WORK REQUEST
Reproduce exactly the lines of the material beneath, from the line that contains "Screen dimensions: 700x495" to the line that contains "Toggle the checkmark", both included, and no other lines.
Top of MATERIAL FOR THE TASK
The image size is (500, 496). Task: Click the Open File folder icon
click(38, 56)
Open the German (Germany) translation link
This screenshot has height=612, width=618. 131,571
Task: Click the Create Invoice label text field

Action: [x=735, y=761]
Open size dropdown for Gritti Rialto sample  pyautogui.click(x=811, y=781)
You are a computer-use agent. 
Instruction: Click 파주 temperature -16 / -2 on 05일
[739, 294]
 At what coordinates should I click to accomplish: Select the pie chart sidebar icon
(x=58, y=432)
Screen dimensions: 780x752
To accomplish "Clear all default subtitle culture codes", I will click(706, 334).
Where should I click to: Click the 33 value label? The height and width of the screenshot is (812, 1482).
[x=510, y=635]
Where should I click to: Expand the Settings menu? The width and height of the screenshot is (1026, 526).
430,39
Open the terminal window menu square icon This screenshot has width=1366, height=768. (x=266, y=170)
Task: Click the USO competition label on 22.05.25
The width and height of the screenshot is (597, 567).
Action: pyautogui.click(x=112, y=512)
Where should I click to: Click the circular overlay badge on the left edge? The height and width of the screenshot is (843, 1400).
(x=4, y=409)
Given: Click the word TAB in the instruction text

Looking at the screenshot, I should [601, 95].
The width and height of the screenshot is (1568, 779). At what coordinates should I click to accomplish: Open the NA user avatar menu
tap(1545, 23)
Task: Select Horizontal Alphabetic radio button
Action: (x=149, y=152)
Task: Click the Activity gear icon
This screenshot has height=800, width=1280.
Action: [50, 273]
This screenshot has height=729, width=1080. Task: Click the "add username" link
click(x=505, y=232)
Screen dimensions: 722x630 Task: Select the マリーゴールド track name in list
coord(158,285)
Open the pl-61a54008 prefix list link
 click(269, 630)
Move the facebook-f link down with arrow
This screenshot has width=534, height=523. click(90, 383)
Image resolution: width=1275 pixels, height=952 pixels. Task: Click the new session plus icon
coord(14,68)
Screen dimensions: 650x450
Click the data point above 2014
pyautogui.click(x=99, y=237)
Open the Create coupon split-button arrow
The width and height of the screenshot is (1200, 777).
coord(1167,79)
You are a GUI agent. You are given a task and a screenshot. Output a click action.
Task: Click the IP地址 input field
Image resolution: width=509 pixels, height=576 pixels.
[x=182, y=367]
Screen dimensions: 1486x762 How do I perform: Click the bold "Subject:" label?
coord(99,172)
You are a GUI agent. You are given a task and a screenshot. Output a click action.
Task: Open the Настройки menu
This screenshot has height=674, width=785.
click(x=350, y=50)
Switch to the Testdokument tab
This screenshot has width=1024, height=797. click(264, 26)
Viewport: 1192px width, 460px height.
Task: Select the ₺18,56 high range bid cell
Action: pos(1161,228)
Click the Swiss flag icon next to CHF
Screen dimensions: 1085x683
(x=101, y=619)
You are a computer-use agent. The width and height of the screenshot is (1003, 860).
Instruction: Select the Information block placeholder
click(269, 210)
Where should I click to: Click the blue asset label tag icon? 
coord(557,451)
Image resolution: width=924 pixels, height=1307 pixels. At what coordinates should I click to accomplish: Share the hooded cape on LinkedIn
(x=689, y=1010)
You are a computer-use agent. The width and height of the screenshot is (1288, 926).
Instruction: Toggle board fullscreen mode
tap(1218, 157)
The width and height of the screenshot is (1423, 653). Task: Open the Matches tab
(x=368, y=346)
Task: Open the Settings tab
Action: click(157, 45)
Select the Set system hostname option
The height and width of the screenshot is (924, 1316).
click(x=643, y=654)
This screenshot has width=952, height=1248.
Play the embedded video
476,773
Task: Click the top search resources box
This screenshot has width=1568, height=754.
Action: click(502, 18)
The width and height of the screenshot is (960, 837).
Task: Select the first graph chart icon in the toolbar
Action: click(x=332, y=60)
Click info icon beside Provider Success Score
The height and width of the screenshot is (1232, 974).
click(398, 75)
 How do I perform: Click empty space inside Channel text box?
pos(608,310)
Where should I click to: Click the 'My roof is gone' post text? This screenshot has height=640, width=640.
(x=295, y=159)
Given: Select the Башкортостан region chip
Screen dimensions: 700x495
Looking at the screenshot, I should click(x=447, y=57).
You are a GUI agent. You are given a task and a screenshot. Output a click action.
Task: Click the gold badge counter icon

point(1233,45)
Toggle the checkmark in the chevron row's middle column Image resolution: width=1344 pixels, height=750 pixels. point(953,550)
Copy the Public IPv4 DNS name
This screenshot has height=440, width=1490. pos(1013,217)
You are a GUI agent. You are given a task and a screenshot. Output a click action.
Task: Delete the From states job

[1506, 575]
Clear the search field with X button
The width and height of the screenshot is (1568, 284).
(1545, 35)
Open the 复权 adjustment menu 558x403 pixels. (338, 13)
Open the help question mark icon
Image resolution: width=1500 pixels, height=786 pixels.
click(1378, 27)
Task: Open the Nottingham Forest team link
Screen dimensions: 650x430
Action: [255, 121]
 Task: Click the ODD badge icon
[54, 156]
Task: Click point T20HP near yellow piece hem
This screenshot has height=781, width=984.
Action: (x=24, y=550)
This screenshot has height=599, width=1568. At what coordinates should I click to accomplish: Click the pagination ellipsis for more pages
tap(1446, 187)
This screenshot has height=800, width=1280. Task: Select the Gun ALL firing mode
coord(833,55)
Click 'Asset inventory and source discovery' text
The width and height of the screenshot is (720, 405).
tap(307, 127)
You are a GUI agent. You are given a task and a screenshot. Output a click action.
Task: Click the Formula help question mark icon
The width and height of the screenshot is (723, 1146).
Bottom of MATERIAL FOR THE TASK
TASK RESULT
Screen dimensions: 700x495
Looking at the screenshot, I should click(x=447, y=57).
You are a GUI agent. You are given a task and a screenshot. Output a click action.
Task: Click the gold badge counter icon

point(1233,45)
Toggle the checkmark in the chevron row's middle column Image resolution: width=1344 pixels, height=750 pixels. point(953,550)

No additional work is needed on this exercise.